CAN 2015: "Une affaire, mal gérée de bout en bout"

Par Abdellah Tourabi

Dans sa gestion des affaires publiques et sa manière de diriger la diplomatie nationale, l’État marocain évoque Gollum, personnage fictif et schizophrène de la saga Les seigneurs des anneaux, tiraillé entre raison et démence et perdu dans d’interminables monologues pour savoir qui il est et ce qu’il veut. L’exemple de l’organisation de la Coupe d’Afrique des nations (CAN) au Maroc, et les cafouillages qui l’entourent, illustre parfaitement ce constat, où l’on est capable du meilleur comme du pire. Cette affaire, mal gérée de bout en bout, démontre comment on peut ruiner en quelques jours ce qu’on s’échine à construire depuis des années. Conçue comme une vitrine sportive et politique, la tenue de la CAN au Maroc était une aubaine pour présenter l’image d’un pays stable et moderne, renforçant ainsi la place que le royaume essaye de se donner sur le continent africain. Sauf que l’autre partie, déraisonnable et absurde, du « cerveau » de notre État est passée à l’action en demandant le report de la compétition et en campant sur cette décision. Une demande qui met le Maroc dans une situation embarrassante face aux instances internationales du football, mais qui produit également des effets politiques et culturels qu’on aurait pu éviter.

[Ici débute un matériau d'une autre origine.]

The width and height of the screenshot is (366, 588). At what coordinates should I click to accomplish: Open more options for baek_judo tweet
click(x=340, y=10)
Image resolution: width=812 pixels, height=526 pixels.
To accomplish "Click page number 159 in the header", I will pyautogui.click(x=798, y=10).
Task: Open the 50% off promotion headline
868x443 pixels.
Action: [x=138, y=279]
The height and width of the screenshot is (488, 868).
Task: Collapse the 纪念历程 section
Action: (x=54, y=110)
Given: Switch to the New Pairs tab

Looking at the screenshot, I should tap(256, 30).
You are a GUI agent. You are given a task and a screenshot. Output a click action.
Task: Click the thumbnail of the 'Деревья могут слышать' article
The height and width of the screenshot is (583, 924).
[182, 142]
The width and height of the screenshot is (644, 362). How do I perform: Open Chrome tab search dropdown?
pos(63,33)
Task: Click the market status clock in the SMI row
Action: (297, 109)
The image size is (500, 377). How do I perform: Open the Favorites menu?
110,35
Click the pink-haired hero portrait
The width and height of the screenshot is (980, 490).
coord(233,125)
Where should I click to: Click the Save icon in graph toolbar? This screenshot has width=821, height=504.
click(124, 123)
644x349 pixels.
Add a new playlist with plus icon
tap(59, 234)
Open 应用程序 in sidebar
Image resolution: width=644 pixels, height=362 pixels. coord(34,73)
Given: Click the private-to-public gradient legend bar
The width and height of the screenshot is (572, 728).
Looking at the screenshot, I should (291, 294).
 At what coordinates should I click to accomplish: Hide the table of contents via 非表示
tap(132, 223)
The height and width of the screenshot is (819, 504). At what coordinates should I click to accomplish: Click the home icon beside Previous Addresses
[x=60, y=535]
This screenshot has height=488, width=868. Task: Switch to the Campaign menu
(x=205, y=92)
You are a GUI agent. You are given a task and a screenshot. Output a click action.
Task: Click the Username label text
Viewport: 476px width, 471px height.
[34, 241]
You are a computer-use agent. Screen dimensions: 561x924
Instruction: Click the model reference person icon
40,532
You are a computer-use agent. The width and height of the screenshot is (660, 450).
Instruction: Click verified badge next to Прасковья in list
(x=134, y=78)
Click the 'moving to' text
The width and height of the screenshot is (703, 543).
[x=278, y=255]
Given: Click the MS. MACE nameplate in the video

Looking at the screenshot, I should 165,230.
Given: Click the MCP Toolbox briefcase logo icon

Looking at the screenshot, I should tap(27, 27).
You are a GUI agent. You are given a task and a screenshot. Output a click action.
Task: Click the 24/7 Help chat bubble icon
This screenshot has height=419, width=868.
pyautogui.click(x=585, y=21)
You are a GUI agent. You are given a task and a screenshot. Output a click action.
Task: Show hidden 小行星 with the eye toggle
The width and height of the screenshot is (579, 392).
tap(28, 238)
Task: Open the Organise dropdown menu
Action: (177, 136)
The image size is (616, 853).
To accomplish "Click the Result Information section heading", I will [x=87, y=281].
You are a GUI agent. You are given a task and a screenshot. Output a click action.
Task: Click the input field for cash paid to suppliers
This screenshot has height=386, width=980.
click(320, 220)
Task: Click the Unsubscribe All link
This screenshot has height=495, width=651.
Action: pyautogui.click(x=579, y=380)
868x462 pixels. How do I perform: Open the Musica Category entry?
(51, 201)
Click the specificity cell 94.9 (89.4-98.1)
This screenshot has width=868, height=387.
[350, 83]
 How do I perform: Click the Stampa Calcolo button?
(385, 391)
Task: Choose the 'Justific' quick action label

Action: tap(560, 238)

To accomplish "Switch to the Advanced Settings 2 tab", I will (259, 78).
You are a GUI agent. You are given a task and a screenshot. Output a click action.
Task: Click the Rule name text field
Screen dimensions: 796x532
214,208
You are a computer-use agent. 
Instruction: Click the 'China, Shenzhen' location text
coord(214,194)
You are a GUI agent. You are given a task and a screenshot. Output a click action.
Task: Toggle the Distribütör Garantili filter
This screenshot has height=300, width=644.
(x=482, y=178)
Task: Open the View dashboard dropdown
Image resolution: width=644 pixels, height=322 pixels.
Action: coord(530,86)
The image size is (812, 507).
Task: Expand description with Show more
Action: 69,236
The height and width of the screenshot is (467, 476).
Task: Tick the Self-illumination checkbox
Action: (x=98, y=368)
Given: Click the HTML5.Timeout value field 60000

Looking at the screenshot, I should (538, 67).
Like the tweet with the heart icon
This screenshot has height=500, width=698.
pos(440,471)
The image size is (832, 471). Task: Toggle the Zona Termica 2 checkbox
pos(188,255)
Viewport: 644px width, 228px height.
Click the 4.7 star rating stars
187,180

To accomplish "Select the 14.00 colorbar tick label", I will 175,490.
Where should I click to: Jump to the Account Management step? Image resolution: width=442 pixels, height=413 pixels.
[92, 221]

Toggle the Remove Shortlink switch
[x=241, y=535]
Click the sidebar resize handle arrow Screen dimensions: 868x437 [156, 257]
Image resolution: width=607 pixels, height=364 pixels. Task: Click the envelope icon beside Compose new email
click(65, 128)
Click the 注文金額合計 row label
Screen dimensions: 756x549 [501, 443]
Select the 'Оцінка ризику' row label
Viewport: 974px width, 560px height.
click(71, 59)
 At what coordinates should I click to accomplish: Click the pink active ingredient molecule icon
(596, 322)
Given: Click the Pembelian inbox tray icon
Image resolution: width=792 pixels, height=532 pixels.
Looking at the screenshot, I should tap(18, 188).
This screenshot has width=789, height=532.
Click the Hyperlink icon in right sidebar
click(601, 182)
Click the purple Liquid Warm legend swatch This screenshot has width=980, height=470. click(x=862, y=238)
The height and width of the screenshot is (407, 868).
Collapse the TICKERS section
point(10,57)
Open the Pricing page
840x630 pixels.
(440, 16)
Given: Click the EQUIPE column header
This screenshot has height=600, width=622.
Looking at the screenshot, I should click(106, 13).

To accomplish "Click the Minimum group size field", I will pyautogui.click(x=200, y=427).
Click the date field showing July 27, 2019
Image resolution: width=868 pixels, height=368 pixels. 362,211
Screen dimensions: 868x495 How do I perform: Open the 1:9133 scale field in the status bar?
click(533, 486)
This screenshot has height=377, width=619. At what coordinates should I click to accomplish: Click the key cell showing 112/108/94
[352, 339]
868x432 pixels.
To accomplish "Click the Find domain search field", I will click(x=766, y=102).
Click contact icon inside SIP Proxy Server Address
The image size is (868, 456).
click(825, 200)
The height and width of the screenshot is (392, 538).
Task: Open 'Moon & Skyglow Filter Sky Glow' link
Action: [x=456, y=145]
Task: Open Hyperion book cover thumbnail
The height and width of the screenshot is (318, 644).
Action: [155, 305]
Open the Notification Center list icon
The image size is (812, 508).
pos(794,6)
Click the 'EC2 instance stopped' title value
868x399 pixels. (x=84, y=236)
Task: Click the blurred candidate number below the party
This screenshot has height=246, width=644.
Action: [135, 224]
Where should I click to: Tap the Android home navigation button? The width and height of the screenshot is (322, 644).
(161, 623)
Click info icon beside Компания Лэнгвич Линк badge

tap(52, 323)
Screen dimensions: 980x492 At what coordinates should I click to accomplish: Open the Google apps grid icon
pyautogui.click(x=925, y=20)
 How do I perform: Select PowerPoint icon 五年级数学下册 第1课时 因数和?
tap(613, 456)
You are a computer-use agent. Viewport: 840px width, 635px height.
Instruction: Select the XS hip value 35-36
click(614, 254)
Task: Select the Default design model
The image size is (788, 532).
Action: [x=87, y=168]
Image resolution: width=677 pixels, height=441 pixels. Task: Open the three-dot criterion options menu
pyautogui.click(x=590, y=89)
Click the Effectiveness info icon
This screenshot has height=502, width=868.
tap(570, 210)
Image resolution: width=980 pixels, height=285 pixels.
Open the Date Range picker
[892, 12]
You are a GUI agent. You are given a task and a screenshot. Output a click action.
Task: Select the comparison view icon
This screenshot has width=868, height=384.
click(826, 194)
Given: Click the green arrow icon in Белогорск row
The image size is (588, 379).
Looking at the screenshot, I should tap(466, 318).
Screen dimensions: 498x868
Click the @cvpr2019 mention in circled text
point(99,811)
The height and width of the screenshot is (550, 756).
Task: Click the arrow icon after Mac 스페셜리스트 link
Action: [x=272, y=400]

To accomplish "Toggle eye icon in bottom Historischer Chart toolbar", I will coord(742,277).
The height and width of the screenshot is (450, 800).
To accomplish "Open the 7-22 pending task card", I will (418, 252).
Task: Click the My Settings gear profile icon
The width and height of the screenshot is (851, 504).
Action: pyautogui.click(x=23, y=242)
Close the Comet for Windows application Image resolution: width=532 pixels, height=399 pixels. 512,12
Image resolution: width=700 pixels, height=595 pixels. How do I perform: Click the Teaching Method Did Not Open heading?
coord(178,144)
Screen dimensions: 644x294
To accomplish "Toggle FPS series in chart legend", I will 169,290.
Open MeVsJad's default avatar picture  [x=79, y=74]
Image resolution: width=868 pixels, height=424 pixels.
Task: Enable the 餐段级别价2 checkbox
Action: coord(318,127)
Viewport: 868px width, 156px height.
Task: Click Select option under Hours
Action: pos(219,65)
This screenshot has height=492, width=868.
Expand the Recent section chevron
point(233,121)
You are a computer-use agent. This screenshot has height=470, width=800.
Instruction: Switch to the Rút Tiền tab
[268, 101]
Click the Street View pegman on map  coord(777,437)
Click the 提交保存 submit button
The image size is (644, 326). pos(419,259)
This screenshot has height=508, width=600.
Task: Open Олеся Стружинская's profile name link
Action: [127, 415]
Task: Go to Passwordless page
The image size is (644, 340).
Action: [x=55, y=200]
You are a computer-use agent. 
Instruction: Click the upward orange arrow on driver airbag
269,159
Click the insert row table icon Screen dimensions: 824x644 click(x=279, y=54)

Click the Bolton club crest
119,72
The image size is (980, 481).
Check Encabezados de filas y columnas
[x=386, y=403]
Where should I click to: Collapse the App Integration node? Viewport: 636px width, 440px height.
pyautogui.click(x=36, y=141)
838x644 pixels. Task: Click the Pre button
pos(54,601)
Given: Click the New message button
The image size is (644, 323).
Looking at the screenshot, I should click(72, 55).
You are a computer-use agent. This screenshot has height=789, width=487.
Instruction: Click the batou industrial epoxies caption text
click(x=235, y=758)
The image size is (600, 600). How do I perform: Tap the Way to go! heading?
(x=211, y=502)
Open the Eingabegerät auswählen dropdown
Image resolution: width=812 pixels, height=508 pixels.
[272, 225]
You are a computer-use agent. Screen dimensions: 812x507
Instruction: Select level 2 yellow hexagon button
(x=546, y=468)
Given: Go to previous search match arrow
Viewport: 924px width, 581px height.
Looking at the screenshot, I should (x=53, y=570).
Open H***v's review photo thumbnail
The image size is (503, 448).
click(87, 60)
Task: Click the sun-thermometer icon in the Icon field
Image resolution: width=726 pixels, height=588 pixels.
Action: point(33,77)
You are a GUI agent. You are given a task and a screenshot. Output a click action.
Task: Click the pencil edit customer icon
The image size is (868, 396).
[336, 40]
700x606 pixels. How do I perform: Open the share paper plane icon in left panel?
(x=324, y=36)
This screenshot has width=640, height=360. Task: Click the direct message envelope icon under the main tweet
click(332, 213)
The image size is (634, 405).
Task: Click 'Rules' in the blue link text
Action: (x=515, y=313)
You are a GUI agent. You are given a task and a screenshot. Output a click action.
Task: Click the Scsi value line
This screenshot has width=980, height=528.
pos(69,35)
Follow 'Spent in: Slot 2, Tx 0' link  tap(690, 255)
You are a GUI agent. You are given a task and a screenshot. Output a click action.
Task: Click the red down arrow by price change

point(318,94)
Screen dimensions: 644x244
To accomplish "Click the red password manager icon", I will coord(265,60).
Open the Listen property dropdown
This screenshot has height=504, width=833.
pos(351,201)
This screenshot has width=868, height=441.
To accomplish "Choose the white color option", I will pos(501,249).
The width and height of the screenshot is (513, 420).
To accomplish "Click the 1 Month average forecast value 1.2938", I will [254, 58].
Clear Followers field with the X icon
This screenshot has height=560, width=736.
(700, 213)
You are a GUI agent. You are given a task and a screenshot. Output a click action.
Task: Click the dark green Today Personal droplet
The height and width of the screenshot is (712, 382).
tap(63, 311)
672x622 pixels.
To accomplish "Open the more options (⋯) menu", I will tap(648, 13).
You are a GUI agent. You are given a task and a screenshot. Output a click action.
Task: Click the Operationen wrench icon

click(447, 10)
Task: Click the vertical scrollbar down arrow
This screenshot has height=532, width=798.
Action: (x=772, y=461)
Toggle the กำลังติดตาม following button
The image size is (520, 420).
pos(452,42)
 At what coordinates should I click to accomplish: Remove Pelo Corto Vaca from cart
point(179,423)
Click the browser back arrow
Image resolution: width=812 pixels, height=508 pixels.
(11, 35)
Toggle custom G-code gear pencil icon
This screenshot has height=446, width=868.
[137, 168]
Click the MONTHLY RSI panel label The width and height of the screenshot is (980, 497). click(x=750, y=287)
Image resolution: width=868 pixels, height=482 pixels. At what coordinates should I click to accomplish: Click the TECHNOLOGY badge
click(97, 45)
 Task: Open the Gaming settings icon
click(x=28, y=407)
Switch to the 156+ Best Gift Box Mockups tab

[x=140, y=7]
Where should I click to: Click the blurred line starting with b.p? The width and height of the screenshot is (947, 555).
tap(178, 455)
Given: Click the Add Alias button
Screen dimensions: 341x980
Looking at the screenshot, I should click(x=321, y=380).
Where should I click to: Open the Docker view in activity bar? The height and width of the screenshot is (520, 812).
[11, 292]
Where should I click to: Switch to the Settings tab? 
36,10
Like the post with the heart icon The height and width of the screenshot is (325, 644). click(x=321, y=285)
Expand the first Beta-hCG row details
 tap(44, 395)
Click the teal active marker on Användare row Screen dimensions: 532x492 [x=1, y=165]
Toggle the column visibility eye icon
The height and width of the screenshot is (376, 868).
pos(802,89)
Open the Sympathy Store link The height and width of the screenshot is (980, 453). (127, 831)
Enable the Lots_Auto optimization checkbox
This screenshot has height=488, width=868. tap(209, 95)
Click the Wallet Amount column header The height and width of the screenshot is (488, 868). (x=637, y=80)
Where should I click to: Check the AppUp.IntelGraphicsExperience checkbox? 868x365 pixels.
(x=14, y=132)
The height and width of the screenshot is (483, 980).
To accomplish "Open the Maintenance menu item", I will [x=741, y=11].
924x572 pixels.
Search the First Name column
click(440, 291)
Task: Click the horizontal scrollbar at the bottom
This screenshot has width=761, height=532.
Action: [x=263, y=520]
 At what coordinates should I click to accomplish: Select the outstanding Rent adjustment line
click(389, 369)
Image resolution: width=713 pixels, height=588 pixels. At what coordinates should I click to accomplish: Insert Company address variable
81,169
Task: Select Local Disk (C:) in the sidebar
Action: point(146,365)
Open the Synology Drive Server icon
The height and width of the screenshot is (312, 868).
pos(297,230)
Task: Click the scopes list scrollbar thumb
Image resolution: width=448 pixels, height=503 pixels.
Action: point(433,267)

 Il suffit de lire le communiqué de la Confédération africaine de football (CAF) pour s’apercevoir de la légèreté de la décision prise par le gouvernement. L’argument du risque de propagation du virus Ebola et le principe de précaution brandis par nos ministres s’effondrent devant la démonstration de l’instance africaine, ainsi que les recommandations de l’Organisation mondiale de la santé (l’OMS). C’est ainsi que la CAF rappelle que sur les trois pays sérieusement touchés par l’épidémie, seule la Guinée est susceptible de se qualifier à cette coupe. Or, la sélection guinéenne joue depuis des mois ses matchs de qualification… au Maroc, sans qu’aucun incident n’ait été enregistré. La CAF estime aussi que le nombre de personnes susceptibles de se déplacer du continent vers le Maroc, pour assister à cette coupe, ne peut pas dépasser 1000 personnes. Un argument qui balaye l’image de hordes de milliers de supporters africains qui vont inonder nos stades, nos rues et nos villes, mettant en péril la santé des Marocains.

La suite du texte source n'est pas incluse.